J'y pense de temps en temps. Soudainement, furtivement. Je me dis qu'il faudra bientôt penser à demander des cartons, à faire un peu de tri. Et mon coeur se sert. Mon ventre se tord. C'était pas marqué dans le contrat tout ça, c'était pas écrit que je les rencontrerai, que je m'attacherai à eux comme ça. Eux, cette fac, cette ville, cet appart. Je regarde ces photos, comme ça va être dur lorsqu'il faudra les décrocher. Lorsqu'il faudra rendre les clefs de ce nids douillet, de ce nids emplis de nos rires. De nos souvenirs. Je n'aime pas les changements, j'ai toujours eu du mal avec ça. Qu'importe que l'après soit meilleur ou non, je n'arrive jamais à m'en réjouir. Alors je fais comme si de rien n'était, j'évite le sujet, j'ignore la réalité, les jours qui défilent, les heures qui s'envolent. Je mémorise ces visages, ces endroits, pour qu'à jamais ils me restent dans le coeur. Où que j'aille, je veux voir ces sourires, je veux entendre ces voix. Partir m'a changée. Partir m'a tant offert. Qui aurait cru que je vivrai tout ça ? Ces années fac sont passées si vitre, trop vite, et je voudrais tellement les revivre, encore et encore. Parce que toutes ces galères ont les a vécues ensemble, et c'est ça qui compte. Ensemble. J'ai débarquée ici complètement paumée, le coeur au bord des yeux et me voilà dans cette troupe de dingues. Tous différents, et pourtant amis. J'ai si peur de partir, si peur de les perdre.
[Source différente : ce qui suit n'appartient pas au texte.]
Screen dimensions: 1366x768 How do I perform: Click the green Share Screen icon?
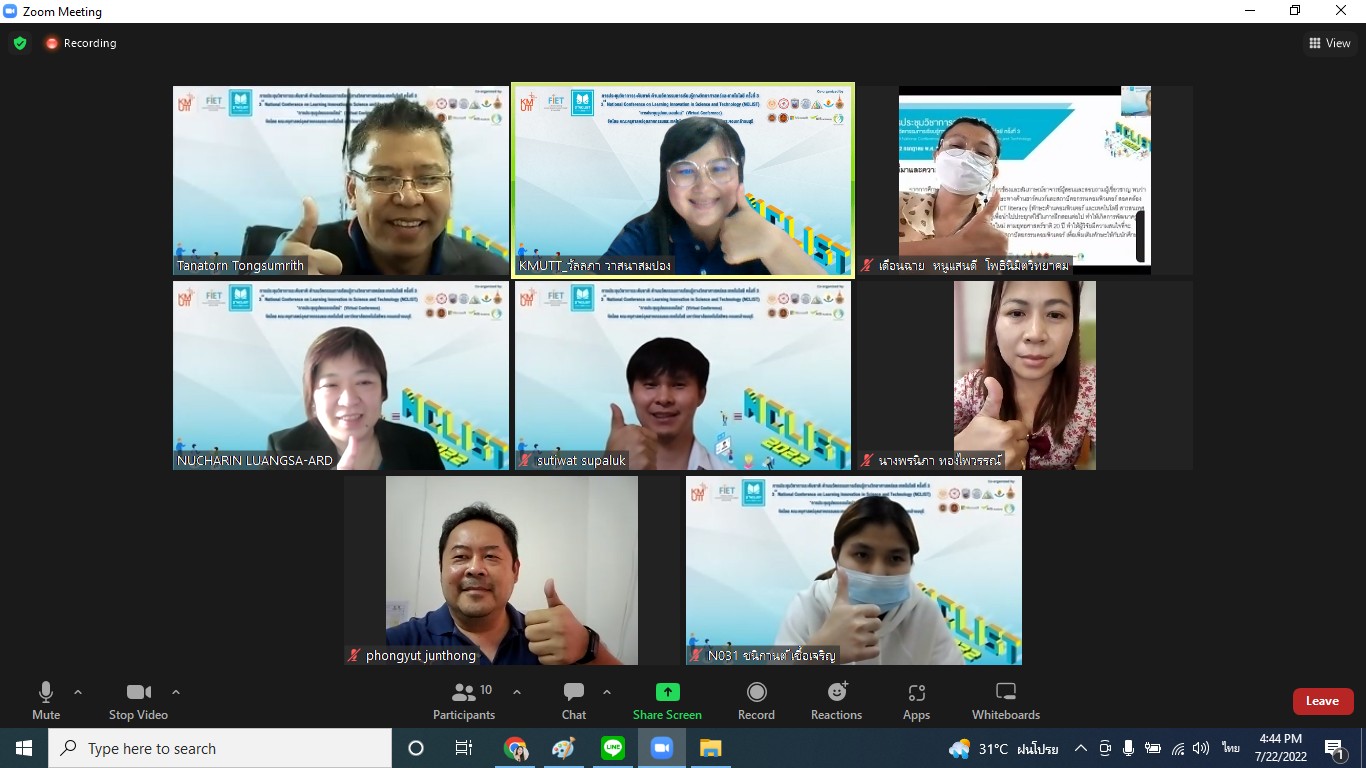tap(667, 692)
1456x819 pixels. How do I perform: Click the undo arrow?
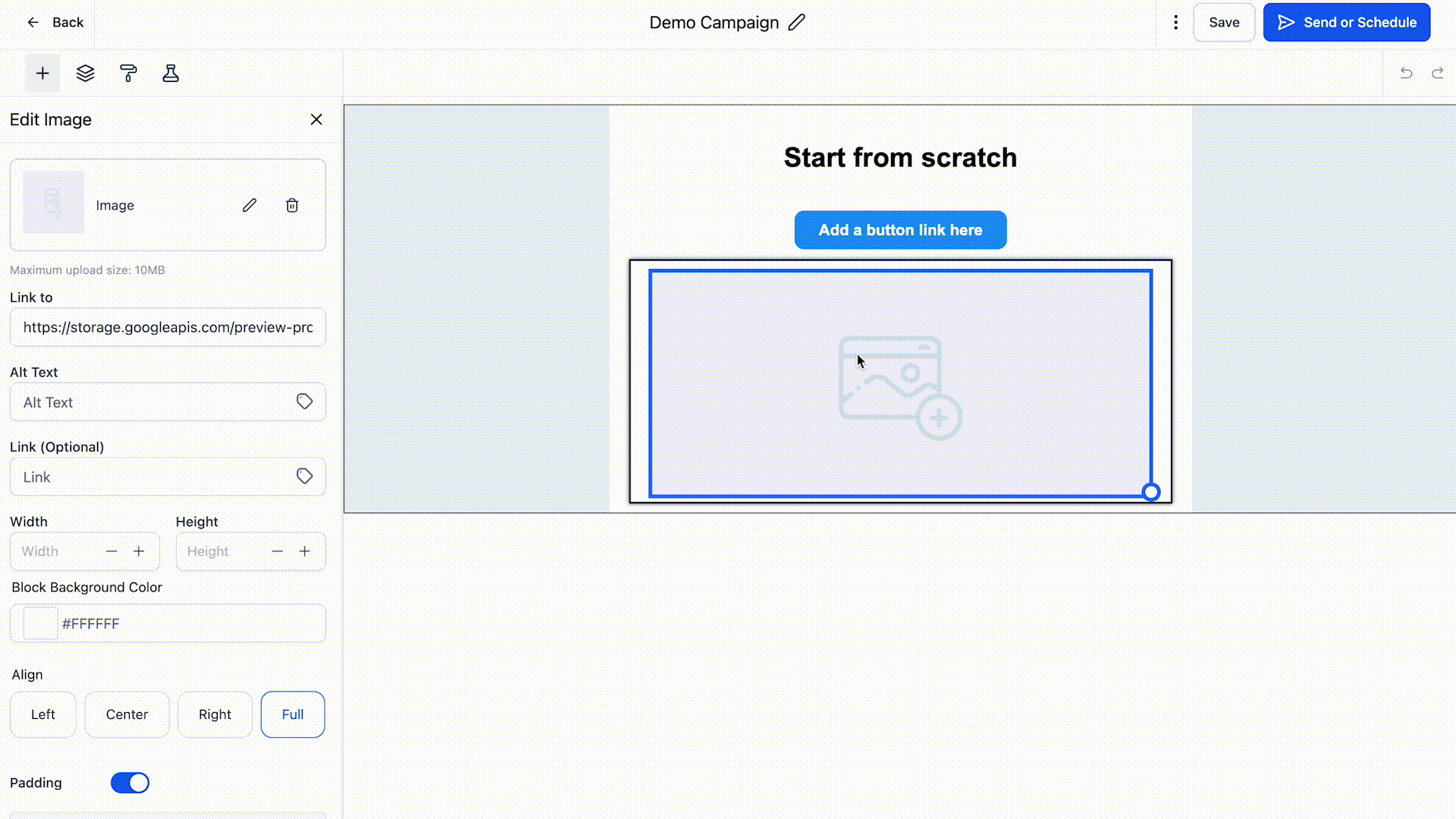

Oui, je rentre chez moi, mais une chose est sûre : je laisserai une partie de mon coeur dans le Nord, avec eux.
J'aurai tant appris de ces gens.
Et toutes les voitures du monde, toutes les émanations de la planète ne suffiraient pas à masquer la beauté du printemps, des arbres en fleurs, des tapis de pétales et des oiseaux chantant l'amour.